Problem requirements:
For this exercise, repeat exactly the lines below starting at the line holding "Where should I" and ending at the line holding "Close the Create New Orchestration dialog", both included, with no extra lines and no pictures.

Data under study:

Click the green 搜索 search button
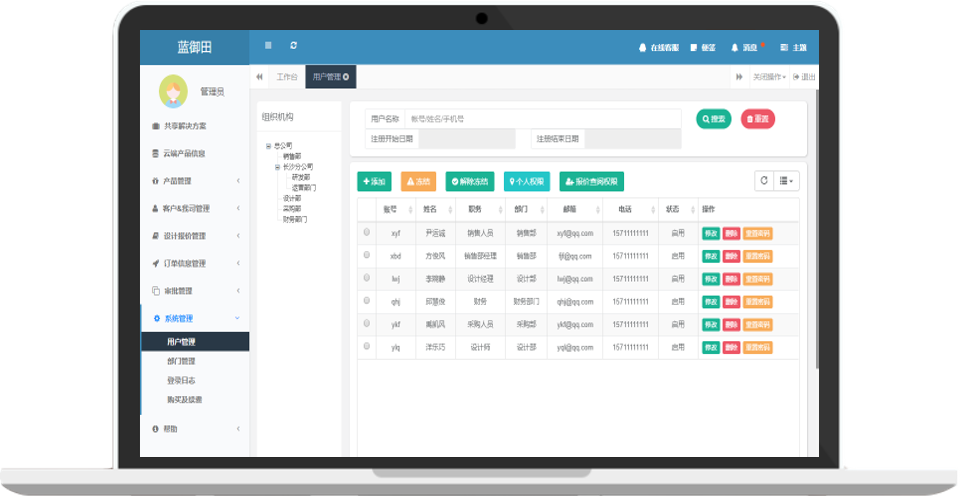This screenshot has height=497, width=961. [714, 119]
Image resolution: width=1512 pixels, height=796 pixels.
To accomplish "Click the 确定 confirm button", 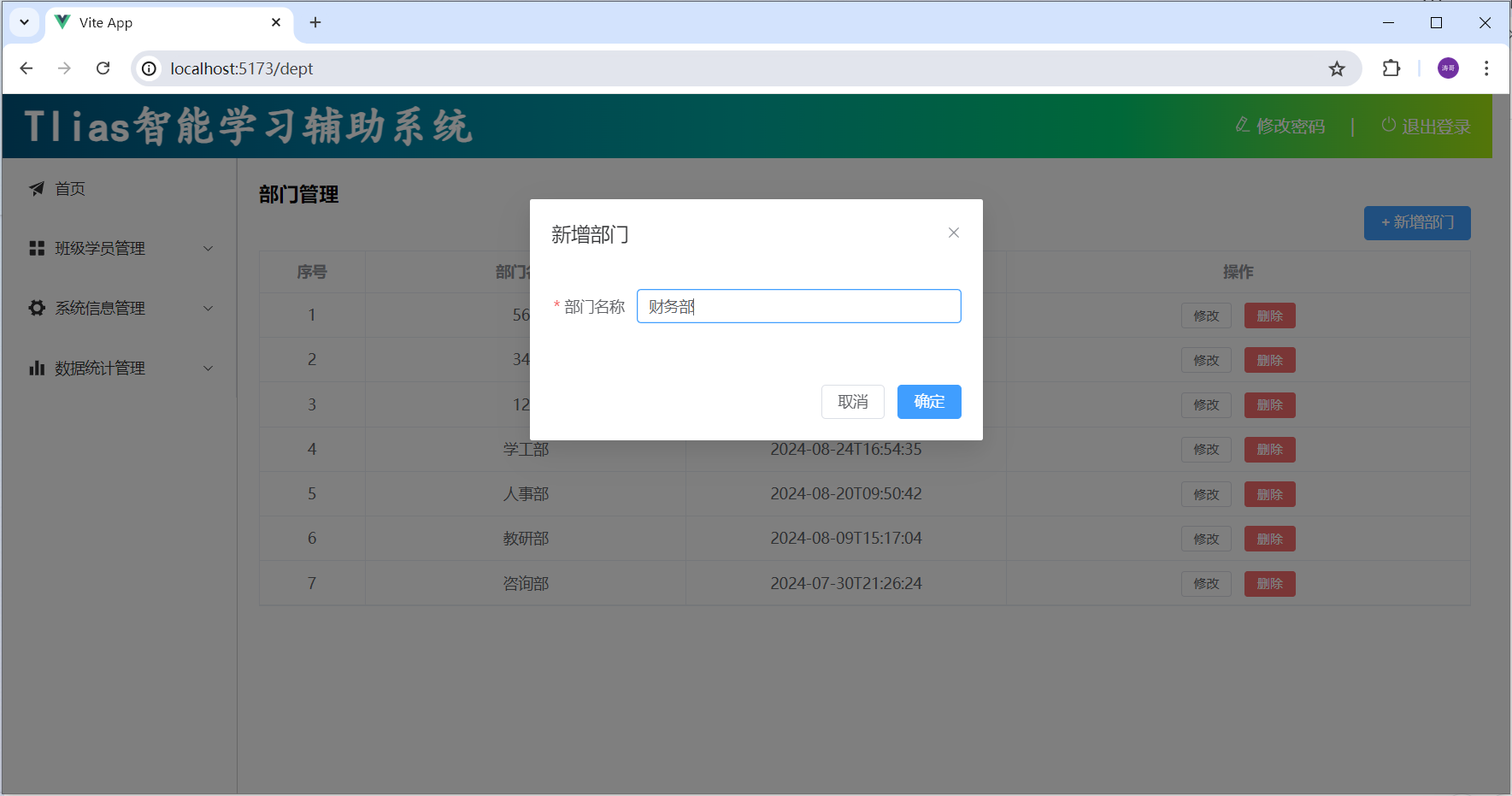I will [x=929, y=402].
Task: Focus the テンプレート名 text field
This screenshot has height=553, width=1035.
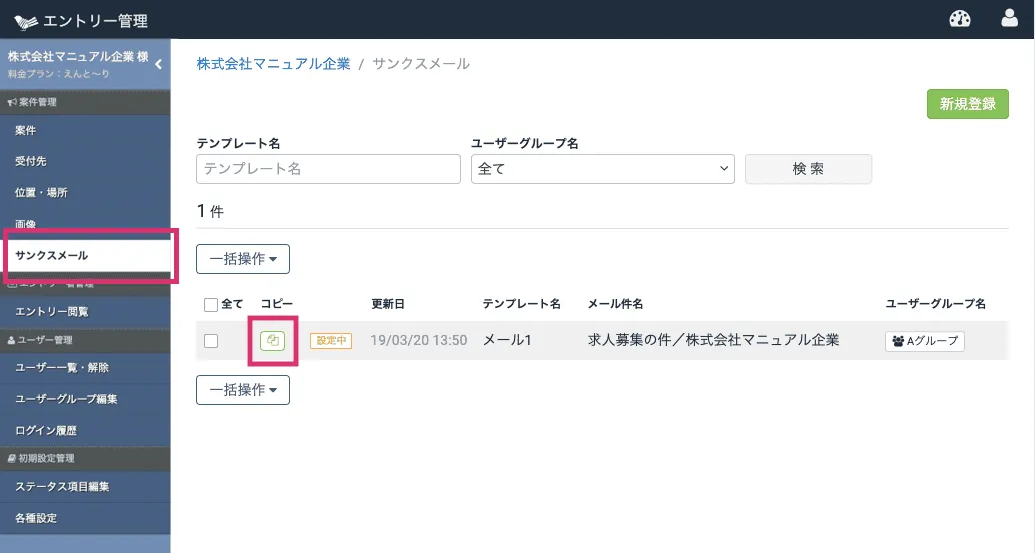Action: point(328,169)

---

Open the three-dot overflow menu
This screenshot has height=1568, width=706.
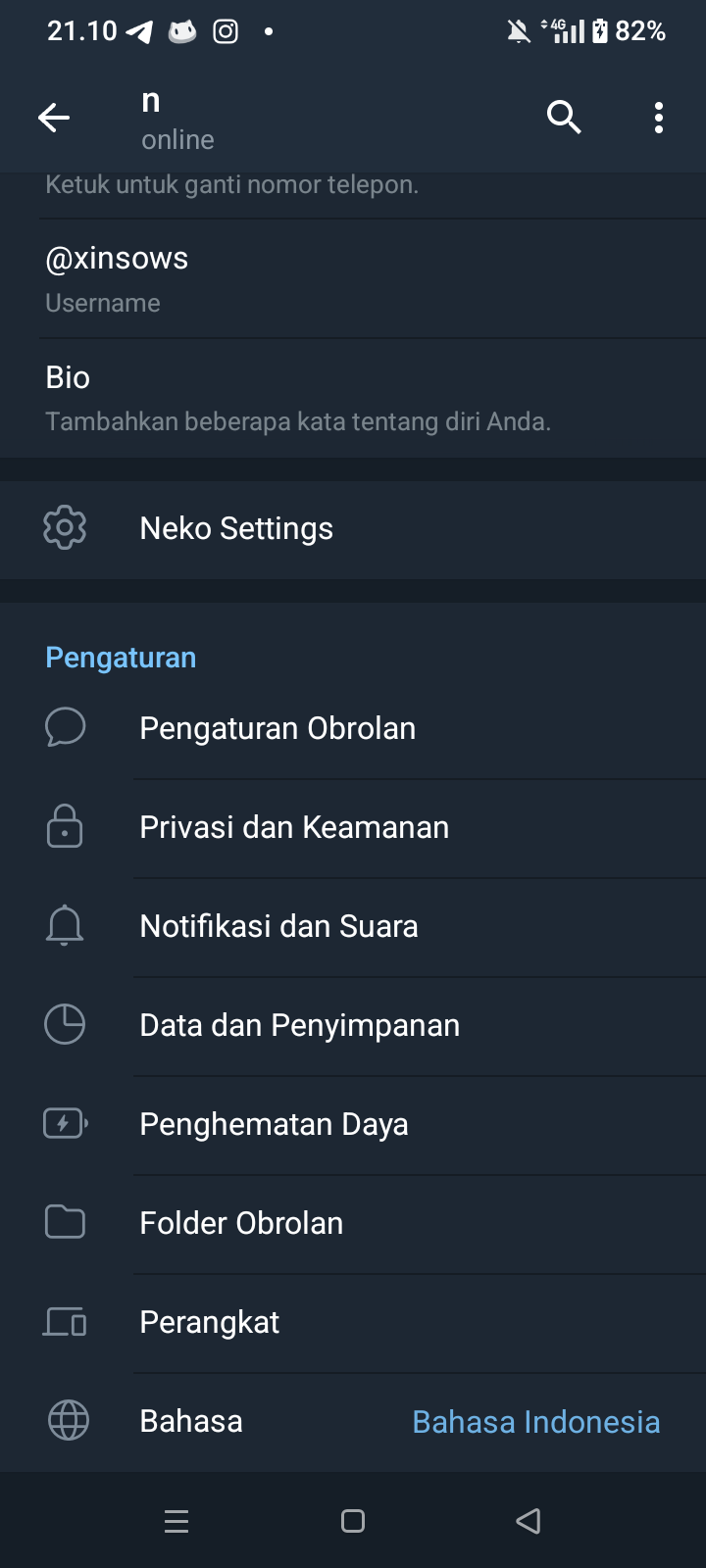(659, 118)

* * *

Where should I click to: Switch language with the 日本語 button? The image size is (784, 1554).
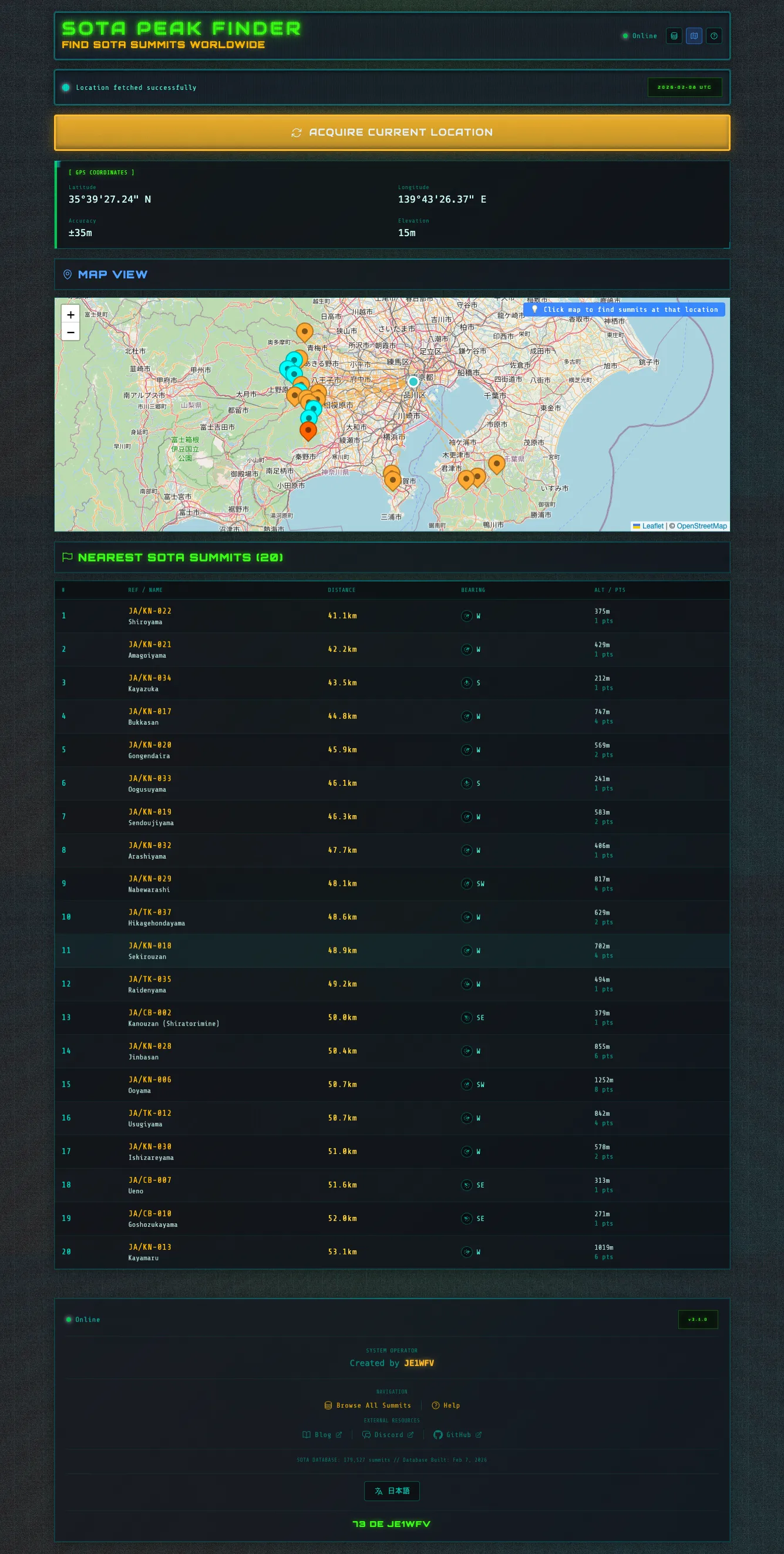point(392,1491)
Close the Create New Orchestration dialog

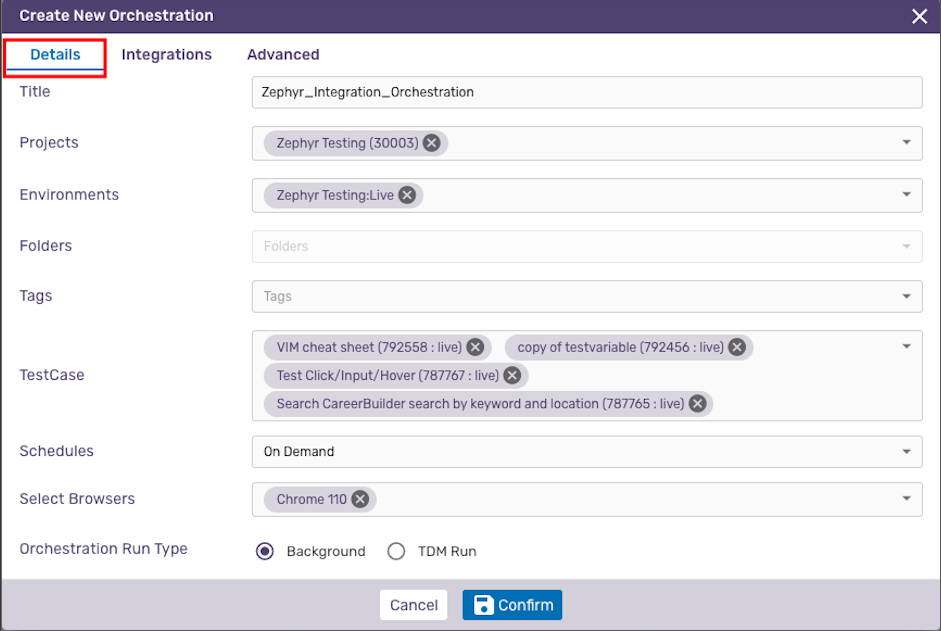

Exercise result:
Where should I click to: Switch language with the 日本語 button? The image size is (784, 1554).
point(392,1491)
Close the Create New Orchestration dialog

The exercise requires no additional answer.